While there are many astral bodies, certain planets like Mercury are more related to price fundamentals.

The 28 day lunar cycle is a simple indicator

  • Local tops and bottoms in well establish assets follow lunar cycle
  • "short the new moon, long the full moon"

There are 10 planetary bodies and each has 2 major elliptic points

  • Venus & Jupiter portend of good news
  • Mercury and Mars are bad news

You can find lunar cycle charts on tradingview here

Astral-Seek software helps you backtest and make forward-looking predictions.

"Ethereum's astrological chart is highly unfavorable."

Foreboding signs for late 2022 due to the end of the 250 year Pluto cycle!

Decentralizing a Company

Not all companies can be decentralized, but as more technology is built to enable decentralized coordination, the possibilities widen.

Why decentralize a company?

  • To become more competitive by vastly expanding team working on it.
  • To focus more on the mission than the organization; employees switch from "working for a company" to "working on a project."
  • To decrease its regulatory attack surface; if you don't perform regulated actions then you won't be under regulatory scrutiny. Strive to simply be a software provider.

How do you decentralize a company?

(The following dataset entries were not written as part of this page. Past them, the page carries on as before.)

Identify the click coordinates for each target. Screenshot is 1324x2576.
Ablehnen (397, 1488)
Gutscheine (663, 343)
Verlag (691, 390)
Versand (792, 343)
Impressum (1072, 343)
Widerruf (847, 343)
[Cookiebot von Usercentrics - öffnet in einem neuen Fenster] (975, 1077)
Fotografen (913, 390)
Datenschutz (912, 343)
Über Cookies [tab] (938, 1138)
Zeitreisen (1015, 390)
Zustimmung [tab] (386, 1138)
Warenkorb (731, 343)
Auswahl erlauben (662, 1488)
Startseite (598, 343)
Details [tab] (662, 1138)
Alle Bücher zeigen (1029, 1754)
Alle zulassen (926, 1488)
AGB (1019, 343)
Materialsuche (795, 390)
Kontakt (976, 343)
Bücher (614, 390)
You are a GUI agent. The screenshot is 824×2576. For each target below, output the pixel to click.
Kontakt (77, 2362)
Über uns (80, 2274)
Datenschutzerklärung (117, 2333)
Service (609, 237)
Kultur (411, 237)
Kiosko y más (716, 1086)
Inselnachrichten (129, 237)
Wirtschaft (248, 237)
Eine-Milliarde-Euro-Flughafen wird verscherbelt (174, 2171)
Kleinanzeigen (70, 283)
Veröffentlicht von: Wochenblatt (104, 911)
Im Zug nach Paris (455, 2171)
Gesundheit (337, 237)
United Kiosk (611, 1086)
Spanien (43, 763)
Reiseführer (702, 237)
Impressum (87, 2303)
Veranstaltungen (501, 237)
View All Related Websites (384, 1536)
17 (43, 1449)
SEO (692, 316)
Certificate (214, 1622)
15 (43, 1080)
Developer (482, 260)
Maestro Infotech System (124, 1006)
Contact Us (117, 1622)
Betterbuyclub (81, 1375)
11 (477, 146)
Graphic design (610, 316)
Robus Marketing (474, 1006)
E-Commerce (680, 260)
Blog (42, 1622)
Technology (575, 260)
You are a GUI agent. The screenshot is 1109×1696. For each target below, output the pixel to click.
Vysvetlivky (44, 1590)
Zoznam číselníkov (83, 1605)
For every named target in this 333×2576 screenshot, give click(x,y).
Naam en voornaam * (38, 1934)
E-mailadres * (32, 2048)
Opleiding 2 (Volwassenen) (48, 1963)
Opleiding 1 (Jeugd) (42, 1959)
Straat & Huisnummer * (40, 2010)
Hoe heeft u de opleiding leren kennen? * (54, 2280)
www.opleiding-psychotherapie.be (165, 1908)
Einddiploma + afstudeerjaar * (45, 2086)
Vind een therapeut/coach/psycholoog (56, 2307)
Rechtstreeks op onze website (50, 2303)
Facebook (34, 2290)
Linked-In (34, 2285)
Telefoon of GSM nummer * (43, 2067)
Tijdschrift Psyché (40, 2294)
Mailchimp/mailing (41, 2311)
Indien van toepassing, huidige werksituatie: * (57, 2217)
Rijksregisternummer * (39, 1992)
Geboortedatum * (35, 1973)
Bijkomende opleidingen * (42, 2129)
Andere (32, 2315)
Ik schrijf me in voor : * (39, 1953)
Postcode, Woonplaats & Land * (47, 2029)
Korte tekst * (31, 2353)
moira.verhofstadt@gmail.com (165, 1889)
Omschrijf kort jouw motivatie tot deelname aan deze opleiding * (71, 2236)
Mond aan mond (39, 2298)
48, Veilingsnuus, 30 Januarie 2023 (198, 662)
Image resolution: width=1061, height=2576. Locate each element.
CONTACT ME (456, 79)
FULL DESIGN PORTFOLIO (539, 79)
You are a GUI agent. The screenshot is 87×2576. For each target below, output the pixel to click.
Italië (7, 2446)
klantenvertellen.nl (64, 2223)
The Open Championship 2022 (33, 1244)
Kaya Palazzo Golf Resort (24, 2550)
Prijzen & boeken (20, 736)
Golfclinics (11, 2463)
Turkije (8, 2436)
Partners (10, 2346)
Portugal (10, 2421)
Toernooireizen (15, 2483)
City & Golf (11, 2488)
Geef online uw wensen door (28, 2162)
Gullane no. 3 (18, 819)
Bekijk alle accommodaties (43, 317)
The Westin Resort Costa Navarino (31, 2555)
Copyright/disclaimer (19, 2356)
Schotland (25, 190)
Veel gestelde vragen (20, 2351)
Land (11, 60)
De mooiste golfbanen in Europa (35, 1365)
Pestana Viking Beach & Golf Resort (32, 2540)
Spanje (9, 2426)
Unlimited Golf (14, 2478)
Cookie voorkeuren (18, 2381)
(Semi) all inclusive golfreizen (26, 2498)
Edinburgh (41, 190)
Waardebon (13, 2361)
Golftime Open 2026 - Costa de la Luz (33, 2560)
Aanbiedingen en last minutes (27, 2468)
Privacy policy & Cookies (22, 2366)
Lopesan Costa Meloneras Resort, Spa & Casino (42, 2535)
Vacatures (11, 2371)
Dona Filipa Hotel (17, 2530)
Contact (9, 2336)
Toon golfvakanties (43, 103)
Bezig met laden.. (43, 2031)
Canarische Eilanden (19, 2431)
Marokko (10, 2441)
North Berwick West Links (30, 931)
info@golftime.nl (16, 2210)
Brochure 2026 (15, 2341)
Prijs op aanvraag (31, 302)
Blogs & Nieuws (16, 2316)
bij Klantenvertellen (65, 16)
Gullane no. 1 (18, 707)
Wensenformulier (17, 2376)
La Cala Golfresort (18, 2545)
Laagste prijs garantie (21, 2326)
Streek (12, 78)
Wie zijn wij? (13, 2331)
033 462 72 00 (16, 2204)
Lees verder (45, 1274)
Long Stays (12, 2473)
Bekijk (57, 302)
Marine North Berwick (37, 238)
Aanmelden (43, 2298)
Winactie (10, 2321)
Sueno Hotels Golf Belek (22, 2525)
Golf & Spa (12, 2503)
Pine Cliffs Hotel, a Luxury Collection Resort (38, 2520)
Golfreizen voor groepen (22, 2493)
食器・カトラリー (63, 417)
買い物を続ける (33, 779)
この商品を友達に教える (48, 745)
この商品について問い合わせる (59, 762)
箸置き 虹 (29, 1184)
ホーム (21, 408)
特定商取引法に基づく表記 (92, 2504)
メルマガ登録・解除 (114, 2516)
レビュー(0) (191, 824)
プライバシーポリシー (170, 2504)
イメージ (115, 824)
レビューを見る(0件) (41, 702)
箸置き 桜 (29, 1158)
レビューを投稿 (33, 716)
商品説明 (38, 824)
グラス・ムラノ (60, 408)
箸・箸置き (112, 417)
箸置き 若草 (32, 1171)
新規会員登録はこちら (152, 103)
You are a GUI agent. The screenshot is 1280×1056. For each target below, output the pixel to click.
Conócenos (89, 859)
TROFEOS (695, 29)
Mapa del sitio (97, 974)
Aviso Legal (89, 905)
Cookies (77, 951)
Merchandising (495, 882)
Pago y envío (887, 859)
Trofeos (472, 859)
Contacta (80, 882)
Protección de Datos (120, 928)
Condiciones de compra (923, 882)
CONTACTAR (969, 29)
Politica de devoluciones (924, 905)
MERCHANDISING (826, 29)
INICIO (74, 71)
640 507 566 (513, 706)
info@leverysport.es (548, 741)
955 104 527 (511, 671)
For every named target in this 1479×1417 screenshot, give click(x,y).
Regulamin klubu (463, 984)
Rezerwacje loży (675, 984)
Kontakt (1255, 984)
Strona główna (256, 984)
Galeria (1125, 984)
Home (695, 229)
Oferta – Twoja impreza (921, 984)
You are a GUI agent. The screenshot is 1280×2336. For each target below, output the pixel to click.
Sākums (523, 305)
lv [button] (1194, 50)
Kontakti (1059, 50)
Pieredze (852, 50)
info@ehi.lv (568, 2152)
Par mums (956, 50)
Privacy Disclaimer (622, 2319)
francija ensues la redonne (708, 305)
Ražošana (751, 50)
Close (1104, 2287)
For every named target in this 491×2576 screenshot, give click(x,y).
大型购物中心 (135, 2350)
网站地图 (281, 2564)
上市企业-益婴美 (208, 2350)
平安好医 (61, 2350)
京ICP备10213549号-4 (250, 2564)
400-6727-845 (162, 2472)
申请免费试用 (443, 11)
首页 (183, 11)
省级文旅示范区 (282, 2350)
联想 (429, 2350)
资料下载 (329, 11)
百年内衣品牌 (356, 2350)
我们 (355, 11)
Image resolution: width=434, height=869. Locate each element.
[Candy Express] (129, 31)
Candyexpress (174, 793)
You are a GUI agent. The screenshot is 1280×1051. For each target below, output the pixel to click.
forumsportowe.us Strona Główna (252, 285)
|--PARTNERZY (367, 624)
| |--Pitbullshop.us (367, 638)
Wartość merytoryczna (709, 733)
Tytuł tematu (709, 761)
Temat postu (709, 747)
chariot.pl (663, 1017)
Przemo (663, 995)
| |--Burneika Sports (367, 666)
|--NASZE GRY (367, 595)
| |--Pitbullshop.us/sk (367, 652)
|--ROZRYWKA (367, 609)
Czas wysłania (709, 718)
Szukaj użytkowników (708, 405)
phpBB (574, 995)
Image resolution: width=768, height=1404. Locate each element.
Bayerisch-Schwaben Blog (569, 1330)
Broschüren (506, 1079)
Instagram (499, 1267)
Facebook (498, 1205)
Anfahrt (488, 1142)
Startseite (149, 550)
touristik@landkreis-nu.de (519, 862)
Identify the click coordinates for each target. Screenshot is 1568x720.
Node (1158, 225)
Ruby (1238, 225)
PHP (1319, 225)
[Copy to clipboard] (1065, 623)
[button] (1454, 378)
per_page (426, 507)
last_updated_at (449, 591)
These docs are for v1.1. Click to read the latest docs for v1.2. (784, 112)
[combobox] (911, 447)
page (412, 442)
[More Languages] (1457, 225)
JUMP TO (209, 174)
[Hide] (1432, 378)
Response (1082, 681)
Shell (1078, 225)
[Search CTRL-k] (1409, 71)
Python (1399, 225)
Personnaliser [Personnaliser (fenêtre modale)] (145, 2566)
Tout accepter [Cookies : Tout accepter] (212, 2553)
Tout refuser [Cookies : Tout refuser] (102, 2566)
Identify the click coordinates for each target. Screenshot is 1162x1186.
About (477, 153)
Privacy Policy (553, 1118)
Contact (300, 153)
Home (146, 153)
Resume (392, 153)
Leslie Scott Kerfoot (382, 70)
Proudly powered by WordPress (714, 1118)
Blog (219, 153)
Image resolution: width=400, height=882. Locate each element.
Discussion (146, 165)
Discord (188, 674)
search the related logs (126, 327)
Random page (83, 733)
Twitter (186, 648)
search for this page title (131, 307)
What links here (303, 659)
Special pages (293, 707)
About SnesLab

One piece at a time.

  • Product must be open sourced.
  • Infrastructure must be server-less.
  • Corporate entities must be dissolved.

Since there will no longer be a corporation to pay salaries and give equity, you'll need a DAO to replace those functions. You may also want a token so that participants can express their interest in the direction of the project.

In the future, issuing a token and forming a DAO may be considered a new type of exit event alongside more traditional exits such as to IPO / acquisition / merger.

Decentralized Identity

Reputation, attestation, and delegation are important primitives needed for a crypto native ecosystem.

We need an agnostic network that is uncapturable and not run by a for-profit company. There are a number of organizations involved in the Decentralized Identity Foundation and we've seen Microsoft's Identity Overlay Network

The W3C has published a Decentralized Identifier specification.

We should only need to reveal the minimal amount of info to a counterparty who requests it. There's a ton of potential for tying a variety of attestations to your DID. For example:

  • a government agency could attest that you're over 21 so that you need not reveal your exact birthday.
  • A local or state agency could attest that you're a resident of a given jurisdiction without revealing your exact address.
  • An accountant or institution could attest that your bitcoin assets exceed a certain value to help you achieve a line of credit without revealing your total assets.

Development of DIDs has been ongoing for several years; adoption has seemed pretty slow. There is a bit of a network bootstrapping issue with this type of technology - you preferably want everyone on the same standard, but it's tough to get early adopters since you don't know which platform will end up taking most of the market share.

Conclusion

While this Roundtable was odd for a multitude of reasons, and the crypto markets were in a mini bear, attendees were bullish as ever. It was some welcome respite to attend my first even in over 18th months and not have it be a jam packed hectic conference. Hopefully SRT VIII will take us back to normality!